Article Text
Abstract
Case report We present the case of a 42 yr old female, diagnosed with HIV in 1992, presenting on a failing PI and integrase inhibitor based antiretroviral (ARV) regimen. She was intolerant to ritonavir, had significant drug resistance and poor adherence, but achieved virological suppression using the novel combination of Stribild™ [elvitegravir (EVG)/cobicistat/tenofovir (TDF)/emtricitabine (FTC)] and darunavir (DRV). She had been on multiple ARV combinations since 1994, including NRTI mono-therapy. Medication intolerance, non-adherence and stopping ARVs against advice, had led to HIV drug resistance. Her regimen comprised raltegravir (RAL), DRV, RTV and TDF. Due to her intolerance to RTV, she took this sporadically. This resulted in viral rebound from <40 c/ml to 5,483 c/ml. Cumulative resistance assays demonstrated NRTI, NNRTI and protease inhibitor mutations. Her virus was X4 tropic, but remained sensitive to integrase inhibitors.
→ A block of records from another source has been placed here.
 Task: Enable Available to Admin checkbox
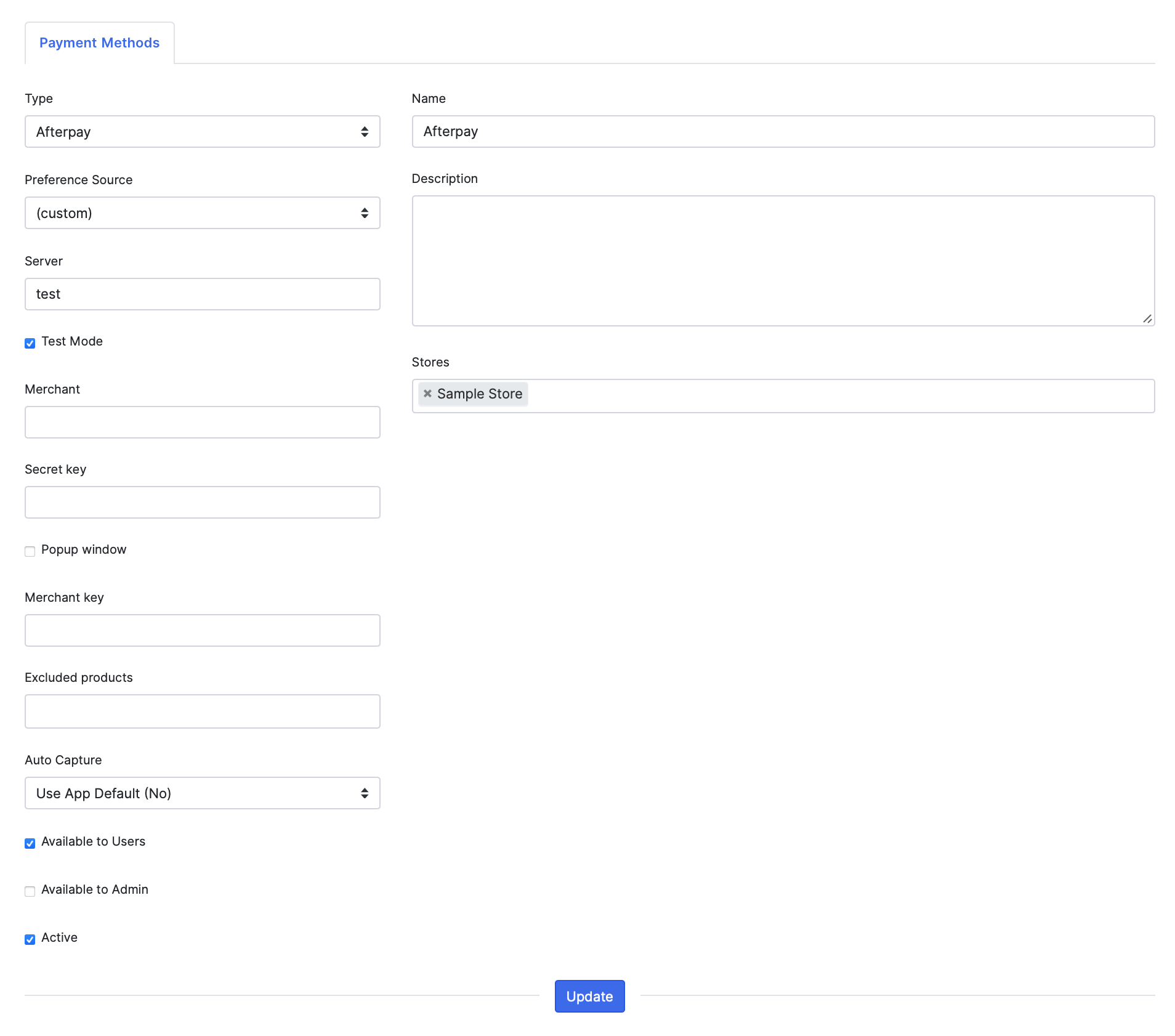[x=30, y=891]
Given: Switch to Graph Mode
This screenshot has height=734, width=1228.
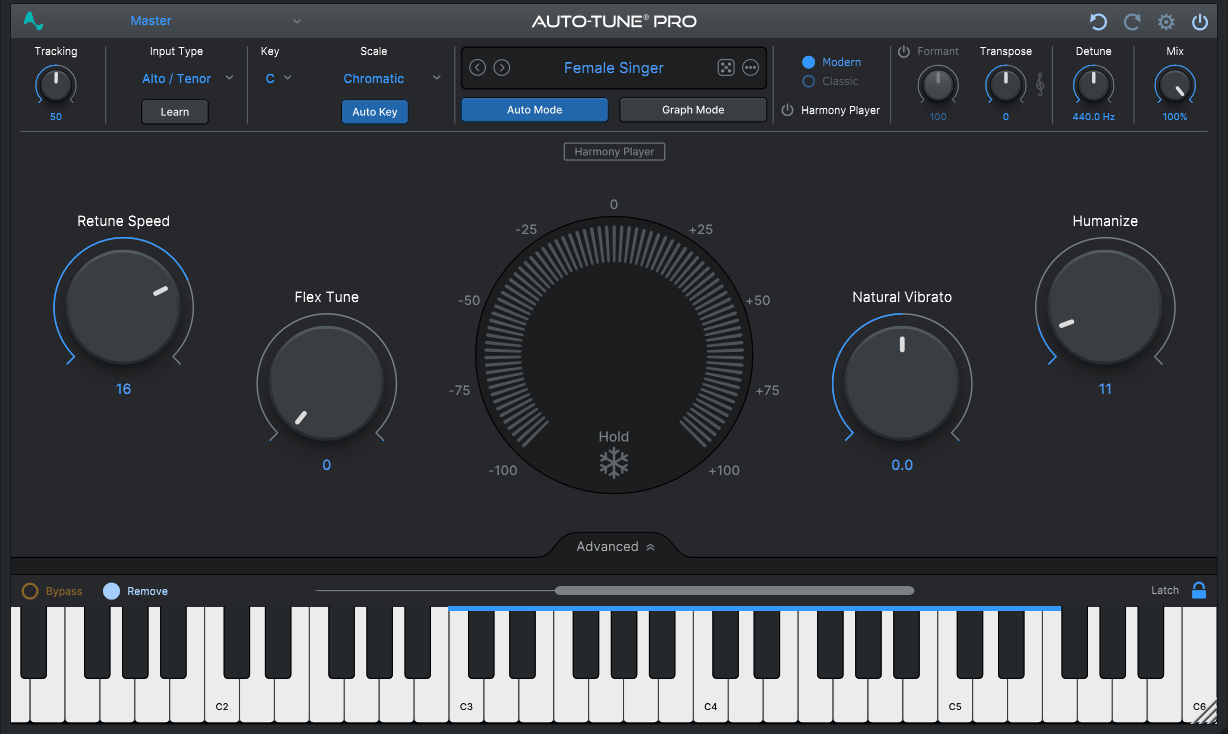Looking at the screenshot, I should pos(693,110).
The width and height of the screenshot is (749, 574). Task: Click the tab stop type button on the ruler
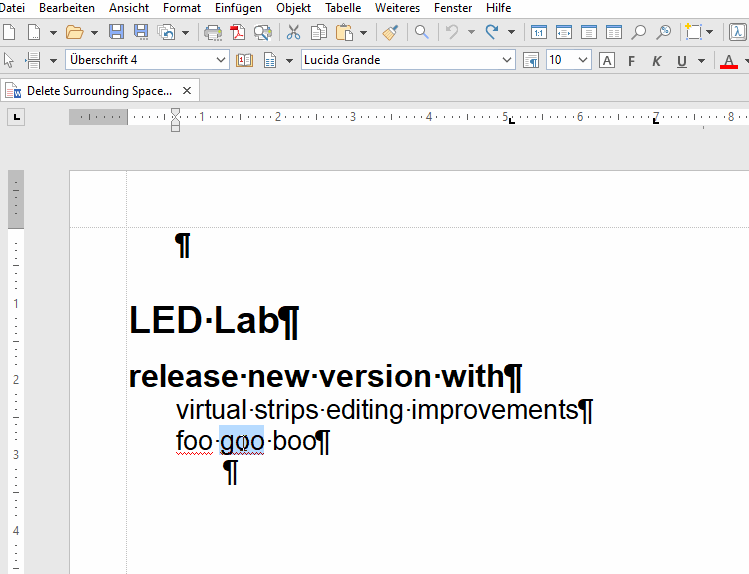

To combat this issue a novel approach using Stribild™ with DRV 1200 mg OD was started, taking into account the patient’s resistance profile and RTV intolerance. Due to minimal pharmacokinetic (PK) studies of this combination, and the potential for suboptimal and/or altered PK of cobisistat, EVG and DRV, therapeutic drug monitoring was utilised. Adherence was monitored using MEMs CAP™, which showed excellent adherence. Trough drug concentrations at 23 hrs post-dose were 2692 ng/ml for DRV and 1,155 ng/ml for EVG. Subsequently, she achieved rapid virological suppression, asymptomatically.
Discussion/conclusion Issues of drug intolerance and resistance can be a therapeutic dilemma. We present the first case study using the regimen of Stribild™/DRV, utilising cobi to enhance DRV concentrations. This well tolerated salvage regimen may be an option for some individuals.